◆ Task item
Copy each line containing "agent" from the listing below.

◆ Entries provided
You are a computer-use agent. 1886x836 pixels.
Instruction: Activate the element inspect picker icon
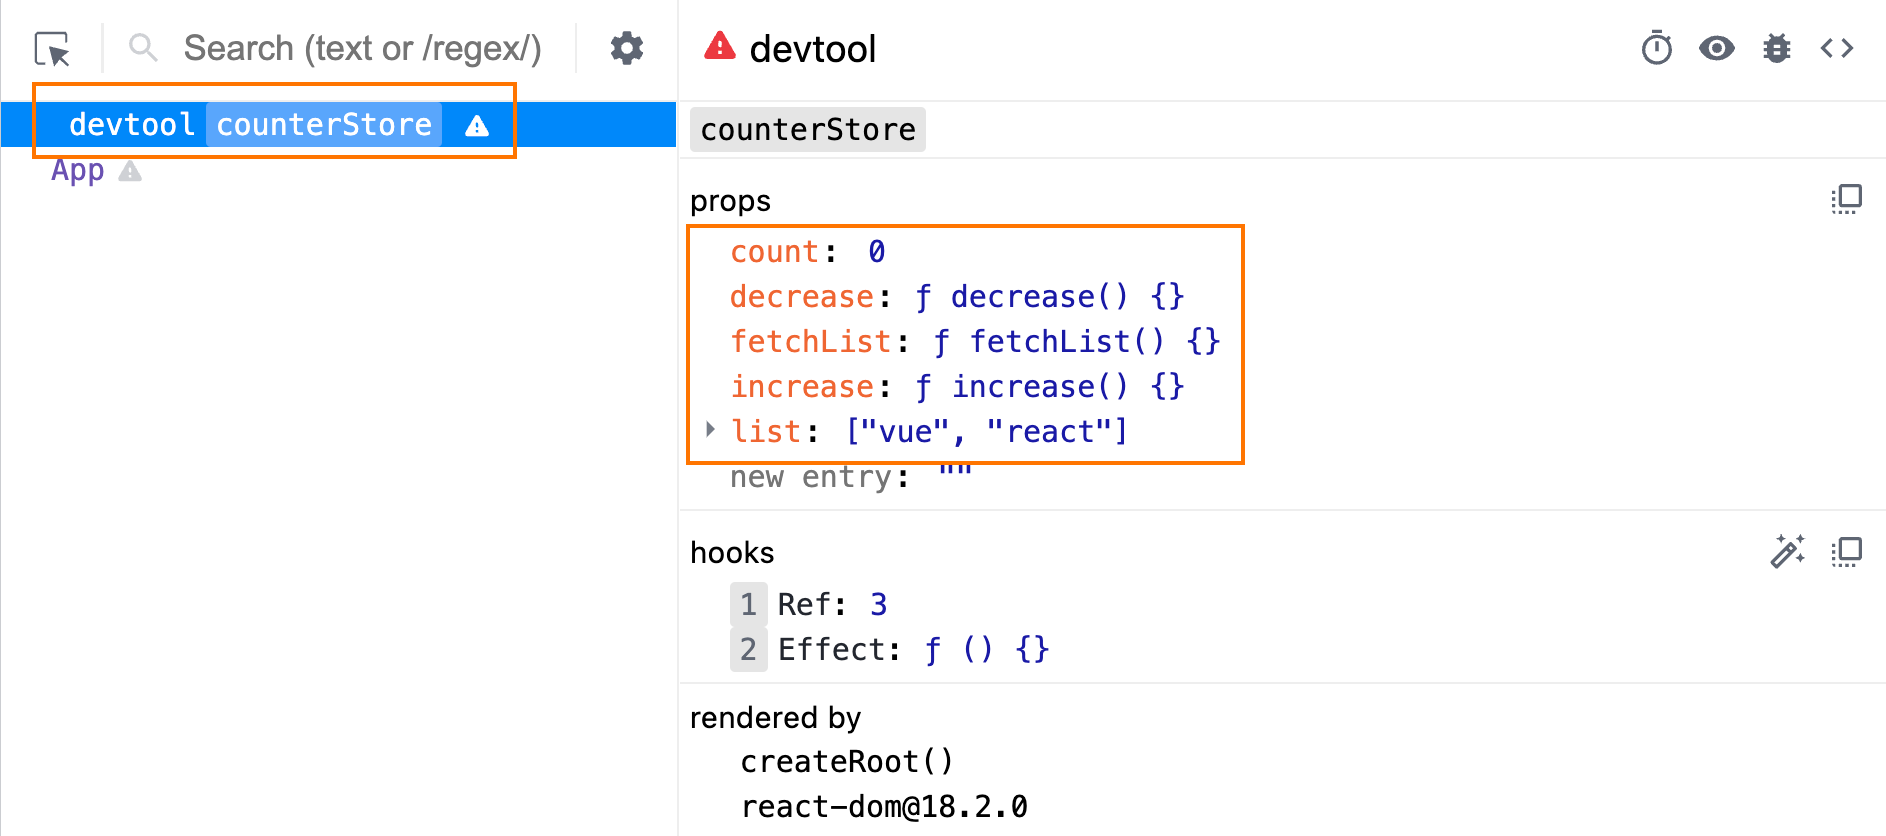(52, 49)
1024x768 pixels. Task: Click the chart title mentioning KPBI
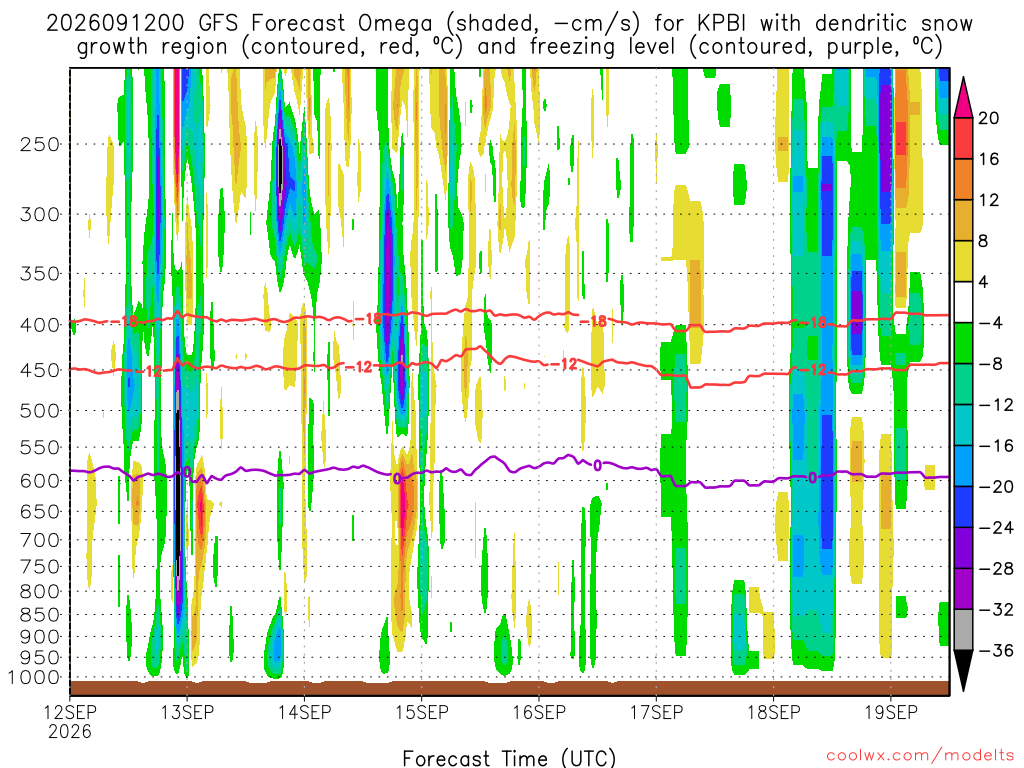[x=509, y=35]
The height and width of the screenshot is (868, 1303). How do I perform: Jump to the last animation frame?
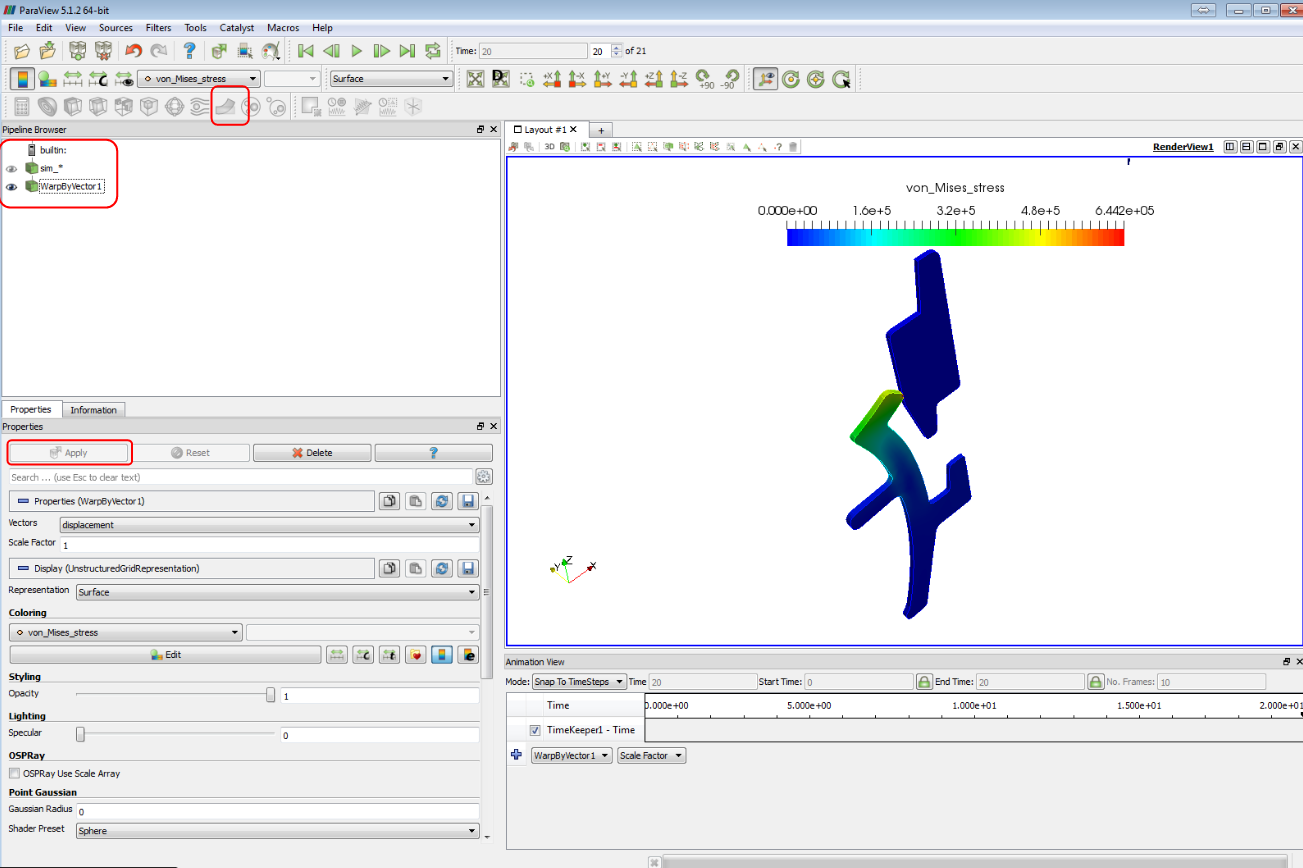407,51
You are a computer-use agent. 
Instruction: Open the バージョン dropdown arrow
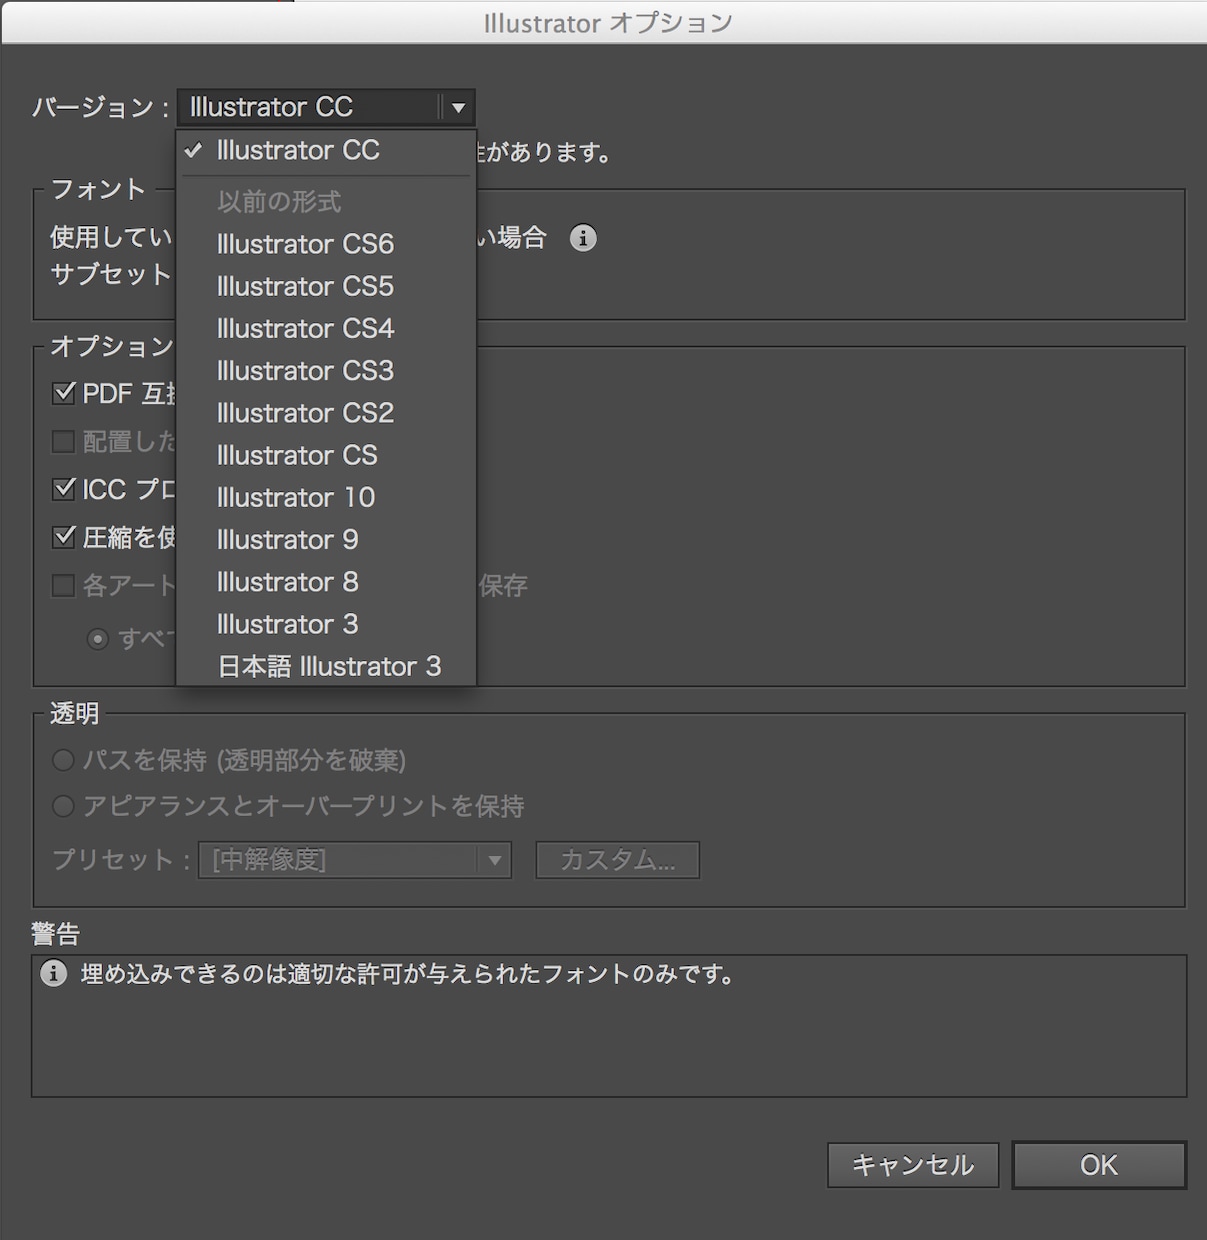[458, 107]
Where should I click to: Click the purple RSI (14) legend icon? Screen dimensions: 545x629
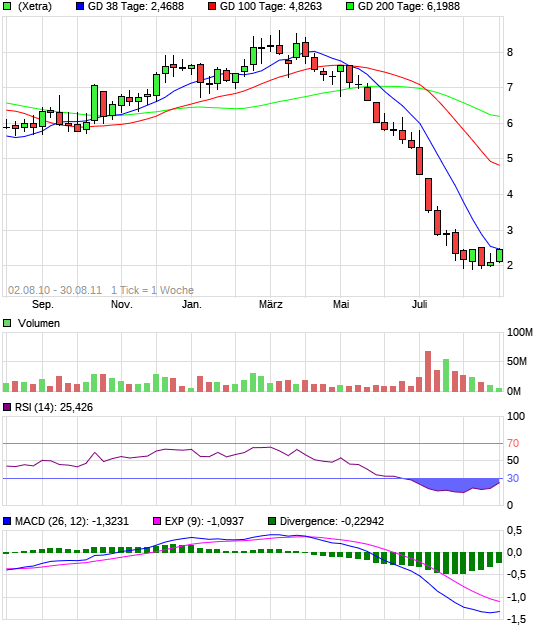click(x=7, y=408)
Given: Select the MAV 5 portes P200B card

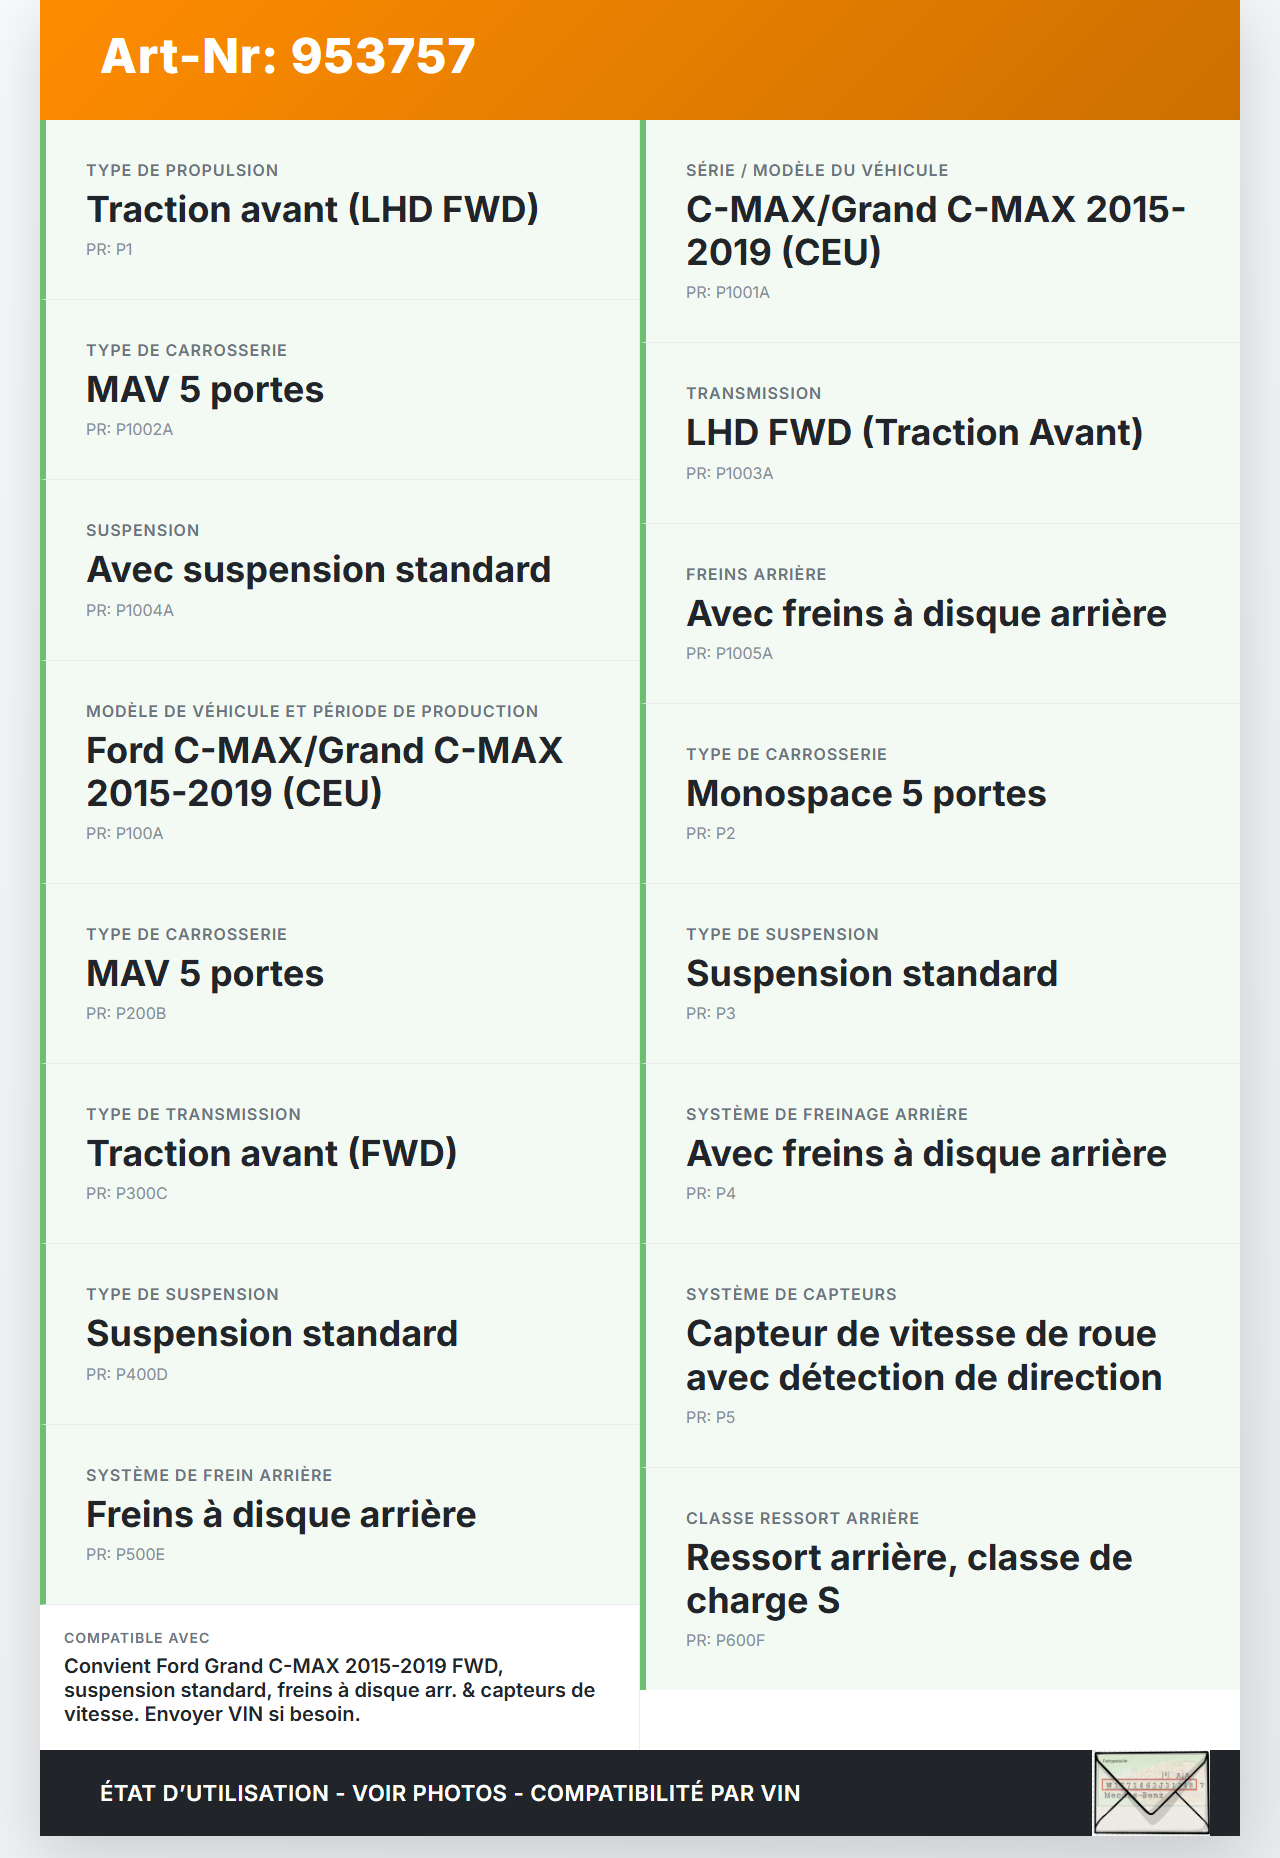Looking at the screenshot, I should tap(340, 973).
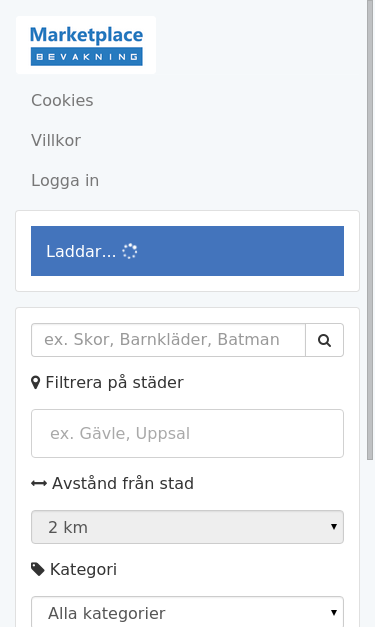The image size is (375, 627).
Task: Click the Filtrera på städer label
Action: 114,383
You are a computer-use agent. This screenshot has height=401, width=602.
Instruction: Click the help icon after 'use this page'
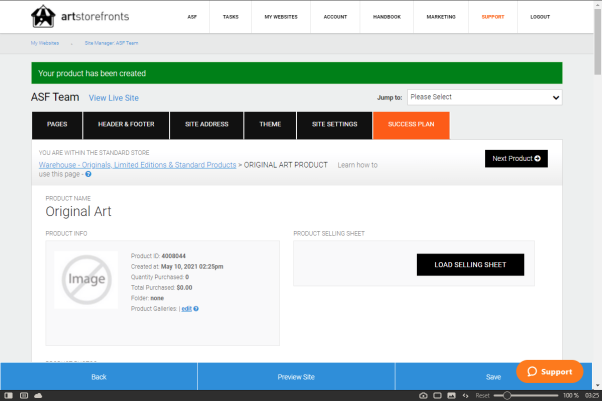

◆ Final answer
You are a computer-use agent. 1886x836 pixels.
You are a computer-use agent. 
You are a computer-use agent. This screenshot has height=401, width=602.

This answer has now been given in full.